### LISTED ENTRIES:

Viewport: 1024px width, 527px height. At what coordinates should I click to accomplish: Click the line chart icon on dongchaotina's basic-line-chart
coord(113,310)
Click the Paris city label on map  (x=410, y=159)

--

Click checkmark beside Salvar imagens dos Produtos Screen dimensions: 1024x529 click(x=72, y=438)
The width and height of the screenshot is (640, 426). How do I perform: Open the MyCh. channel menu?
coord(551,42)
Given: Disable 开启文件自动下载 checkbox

### ASSIGNMENT:
Starting at the line with "Click checkmark beside" and ending at the line with "Given: Disable 开启文件自动下载 checkbox", print each line of the listing above exactly, with no other lines.

### OUTPUT OF THE EXERCISE:
Click checkmark beside Salvar imagens dos Produtos Screen dimensions: 1024x529 click(x=72, y=438)
The width and height of the screenshot is (640, 426). How do I perform: Open the MyCh. channel menu?
coord(551,42)
Given: Disable 开启文件自动下载 checkbox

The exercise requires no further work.